Friday, October 08, 2010

Heart without a Brain


Here's Michael Moore promoting his movie about the 2008 financial crisis, in Capitalism: A Love Story, at an interview with Canada's Q TV:

Q: There are a lot of scenes where people lose their homes to foreclosure...The remedy presented is the banks should forgive these loans, even if they are unpaid.
At what point should an individual be held responsible for paying back the loan?

Moore: At what point should an individual be held responsible for being raped? Are you saying the victim wore too short of a skirt? ...the number one reason people are being thrown out of their home is medical bills...


First, note the really bad analogy. A foreclosure, is not 'like' rape, excepting that 'an unfortunate thing happened'. But to infuse with such an absurd, and vivid, analogy highlights he is more driven by emotion than reason, hoping to short-circuit criticism in the naive way Nazi analogies are generated by young debaters.

While I don't doubt Moore's intentions, he would make life worse for everyone on an absolute scale. The Kantian idea that you judge everything on good intentions is not absurd, after all it's hard to fault someone for ignorance because in many cases ignorance is not a choice, but rather the effect of circumstance. Yet here, Moore is simply wrong on the facts here. Medical bills did not rise appreciably in 2007-08. The only evidence that medical bills causes foreclosure is that among people who will be interviewed after a foreclosure, if you ask them why, their answers are predictably self serving (every bankrupt company CEO thinks he was 'screwed' by his banker).

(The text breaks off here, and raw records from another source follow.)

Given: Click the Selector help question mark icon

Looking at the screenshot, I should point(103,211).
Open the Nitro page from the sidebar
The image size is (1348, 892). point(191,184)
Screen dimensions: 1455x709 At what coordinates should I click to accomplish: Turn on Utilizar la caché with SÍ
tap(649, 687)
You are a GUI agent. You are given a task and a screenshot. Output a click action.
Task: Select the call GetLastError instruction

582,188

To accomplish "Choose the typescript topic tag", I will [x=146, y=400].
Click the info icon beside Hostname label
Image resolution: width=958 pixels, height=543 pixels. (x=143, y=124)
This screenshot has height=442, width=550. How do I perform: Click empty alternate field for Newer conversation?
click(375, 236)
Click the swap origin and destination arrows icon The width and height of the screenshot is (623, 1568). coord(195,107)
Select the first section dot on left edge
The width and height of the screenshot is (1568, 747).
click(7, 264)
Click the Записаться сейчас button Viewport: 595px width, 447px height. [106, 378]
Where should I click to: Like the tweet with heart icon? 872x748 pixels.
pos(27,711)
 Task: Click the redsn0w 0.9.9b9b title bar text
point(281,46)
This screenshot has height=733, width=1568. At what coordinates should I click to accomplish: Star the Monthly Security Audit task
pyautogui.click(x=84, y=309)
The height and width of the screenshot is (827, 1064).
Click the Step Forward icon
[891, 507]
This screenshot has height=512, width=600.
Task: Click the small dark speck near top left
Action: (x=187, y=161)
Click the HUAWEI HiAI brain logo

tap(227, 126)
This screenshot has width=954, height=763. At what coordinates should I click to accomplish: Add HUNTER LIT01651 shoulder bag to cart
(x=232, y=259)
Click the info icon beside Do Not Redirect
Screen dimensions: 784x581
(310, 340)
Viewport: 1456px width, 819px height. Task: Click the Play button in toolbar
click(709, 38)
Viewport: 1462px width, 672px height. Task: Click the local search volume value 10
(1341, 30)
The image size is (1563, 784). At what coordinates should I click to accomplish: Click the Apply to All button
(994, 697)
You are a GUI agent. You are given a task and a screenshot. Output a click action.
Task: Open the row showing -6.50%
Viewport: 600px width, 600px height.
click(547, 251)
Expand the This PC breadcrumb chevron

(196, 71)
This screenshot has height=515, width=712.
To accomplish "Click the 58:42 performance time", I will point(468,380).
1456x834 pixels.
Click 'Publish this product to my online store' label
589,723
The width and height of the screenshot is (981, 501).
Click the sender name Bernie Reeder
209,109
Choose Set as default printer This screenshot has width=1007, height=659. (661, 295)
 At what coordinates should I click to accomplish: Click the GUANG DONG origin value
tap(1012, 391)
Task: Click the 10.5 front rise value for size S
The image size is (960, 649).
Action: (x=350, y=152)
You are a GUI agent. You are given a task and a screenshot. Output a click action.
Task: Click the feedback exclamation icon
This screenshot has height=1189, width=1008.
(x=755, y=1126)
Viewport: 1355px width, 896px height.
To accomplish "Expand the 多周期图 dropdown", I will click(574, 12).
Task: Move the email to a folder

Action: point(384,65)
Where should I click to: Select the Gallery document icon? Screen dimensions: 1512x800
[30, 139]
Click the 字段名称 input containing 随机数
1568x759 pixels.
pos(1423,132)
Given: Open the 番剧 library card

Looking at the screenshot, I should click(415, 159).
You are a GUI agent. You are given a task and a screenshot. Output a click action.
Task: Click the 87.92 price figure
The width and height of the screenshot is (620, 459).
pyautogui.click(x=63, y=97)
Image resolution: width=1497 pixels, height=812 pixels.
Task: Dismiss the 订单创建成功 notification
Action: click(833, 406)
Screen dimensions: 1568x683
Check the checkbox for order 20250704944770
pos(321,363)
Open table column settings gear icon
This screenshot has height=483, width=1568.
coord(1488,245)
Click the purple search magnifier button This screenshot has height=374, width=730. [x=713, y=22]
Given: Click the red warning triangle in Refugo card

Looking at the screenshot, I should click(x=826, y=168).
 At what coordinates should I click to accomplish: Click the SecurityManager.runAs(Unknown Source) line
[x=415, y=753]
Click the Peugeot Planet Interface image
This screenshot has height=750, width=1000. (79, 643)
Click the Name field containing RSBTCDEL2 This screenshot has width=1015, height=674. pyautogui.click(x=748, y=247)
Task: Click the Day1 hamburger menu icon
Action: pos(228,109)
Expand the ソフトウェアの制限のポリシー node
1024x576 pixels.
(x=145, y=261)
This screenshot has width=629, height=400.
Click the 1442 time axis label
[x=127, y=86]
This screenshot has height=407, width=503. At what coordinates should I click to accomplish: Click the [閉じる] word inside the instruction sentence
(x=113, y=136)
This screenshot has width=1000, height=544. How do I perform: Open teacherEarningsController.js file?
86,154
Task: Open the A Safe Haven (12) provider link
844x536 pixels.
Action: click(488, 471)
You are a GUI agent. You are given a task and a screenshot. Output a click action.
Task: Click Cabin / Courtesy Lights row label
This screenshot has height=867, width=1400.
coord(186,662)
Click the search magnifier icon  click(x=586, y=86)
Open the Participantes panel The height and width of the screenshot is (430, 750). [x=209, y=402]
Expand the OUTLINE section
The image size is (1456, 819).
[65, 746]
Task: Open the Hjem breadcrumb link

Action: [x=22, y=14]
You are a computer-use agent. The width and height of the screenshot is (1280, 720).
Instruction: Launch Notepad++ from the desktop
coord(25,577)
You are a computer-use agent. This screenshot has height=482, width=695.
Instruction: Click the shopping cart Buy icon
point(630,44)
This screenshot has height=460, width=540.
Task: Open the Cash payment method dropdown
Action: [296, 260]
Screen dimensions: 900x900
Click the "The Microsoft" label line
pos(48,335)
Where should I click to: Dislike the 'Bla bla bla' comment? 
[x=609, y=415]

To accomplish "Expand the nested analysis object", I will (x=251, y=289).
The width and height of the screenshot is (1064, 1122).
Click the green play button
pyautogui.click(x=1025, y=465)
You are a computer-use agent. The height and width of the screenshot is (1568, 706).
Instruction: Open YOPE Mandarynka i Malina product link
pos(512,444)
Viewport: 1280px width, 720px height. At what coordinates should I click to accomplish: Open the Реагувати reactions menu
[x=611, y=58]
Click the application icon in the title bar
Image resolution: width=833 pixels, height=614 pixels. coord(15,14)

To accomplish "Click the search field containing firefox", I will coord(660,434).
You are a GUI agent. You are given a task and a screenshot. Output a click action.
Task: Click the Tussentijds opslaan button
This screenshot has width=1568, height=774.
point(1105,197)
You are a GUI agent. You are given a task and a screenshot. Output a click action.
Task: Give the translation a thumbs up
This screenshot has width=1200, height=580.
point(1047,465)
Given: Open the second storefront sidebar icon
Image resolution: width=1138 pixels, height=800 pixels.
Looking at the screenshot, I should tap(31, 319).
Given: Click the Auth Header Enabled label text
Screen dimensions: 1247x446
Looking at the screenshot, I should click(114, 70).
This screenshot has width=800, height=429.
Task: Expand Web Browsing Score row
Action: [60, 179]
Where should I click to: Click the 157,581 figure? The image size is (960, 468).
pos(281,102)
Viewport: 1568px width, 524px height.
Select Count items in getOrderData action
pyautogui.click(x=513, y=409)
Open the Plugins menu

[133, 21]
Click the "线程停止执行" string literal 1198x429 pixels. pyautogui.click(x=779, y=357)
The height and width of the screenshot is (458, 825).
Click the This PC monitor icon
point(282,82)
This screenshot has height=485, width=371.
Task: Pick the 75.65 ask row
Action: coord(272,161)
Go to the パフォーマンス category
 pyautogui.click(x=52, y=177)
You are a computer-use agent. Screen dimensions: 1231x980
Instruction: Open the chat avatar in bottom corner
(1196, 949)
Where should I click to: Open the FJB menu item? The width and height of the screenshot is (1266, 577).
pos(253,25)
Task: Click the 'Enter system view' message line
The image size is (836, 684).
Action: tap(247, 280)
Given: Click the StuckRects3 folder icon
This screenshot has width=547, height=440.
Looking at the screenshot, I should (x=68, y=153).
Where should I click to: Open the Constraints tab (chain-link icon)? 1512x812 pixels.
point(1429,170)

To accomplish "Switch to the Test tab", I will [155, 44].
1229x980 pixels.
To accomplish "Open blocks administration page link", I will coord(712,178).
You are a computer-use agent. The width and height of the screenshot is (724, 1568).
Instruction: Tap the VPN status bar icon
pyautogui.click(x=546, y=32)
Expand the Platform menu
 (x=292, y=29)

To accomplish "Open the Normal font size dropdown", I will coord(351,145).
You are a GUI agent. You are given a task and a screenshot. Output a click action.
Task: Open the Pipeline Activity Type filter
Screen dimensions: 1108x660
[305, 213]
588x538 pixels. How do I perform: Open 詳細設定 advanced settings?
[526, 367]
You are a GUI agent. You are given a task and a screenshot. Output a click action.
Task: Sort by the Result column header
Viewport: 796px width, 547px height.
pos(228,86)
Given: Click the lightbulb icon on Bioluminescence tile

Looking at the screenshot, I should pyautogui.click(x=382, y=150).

But still, I imagine many on the left would find that one nice thing about poor places like Gabon and Bangladesh is that there is less economic inequality; if the US were 25% poorer but had no billionaires, it would be preferable. In that case, I guess I just have different preferences than these people.

4 comments:

J said...

More than heart I see hypocrisy. He is against paying mortgages because he thinks it is "bank's money". I wonder if he is so magnanimous with his own money.

Dan said...

"But still, I imagine many on the left would find that one nice thing about poor places like Gabon and Bangladesh is that there is less economic inequality; if the US were 25% poorer but had no billionaires, it would be preferable"

I don't think "many" would think that way at all. They would want the same level of wealth with lower inequality. Can you name one mainstream person, who actually wants everyone to be worse-off so that we have greater inequality?


Sure there is a trade-off, but it is not as clear as "many" on the right think :) There is not much correlation between inequality (at moderate levels) and
economic growth. I am thinking of many socialist and also countries with extreme inequality in Africa or Latin America.

Anonymous said...

Can you name one mainstream person, who actually wants everyone to be worse-off so that we have greater inequality?

Uh, Barack Obama.

"Well, Charlie, what I've said is that I would look at raising the capital gains tax for purposes of fairness." [even if the result was less revenue]

Anonymous said...

Check your facts. Not much of a Gini index difference between the United States and Gabon. Actually over a longer period, the United States is lower (http://hdrstats.undp.org/en/indicators/161.html).

Additionally, the opposite of the superficial argument you make by choosing Bangladesh and (erroneously) Gabon could be made by choosing Norway. Instead, why do you not discuss the numerous studies that have shown the high correlation between inequality and crime, for example?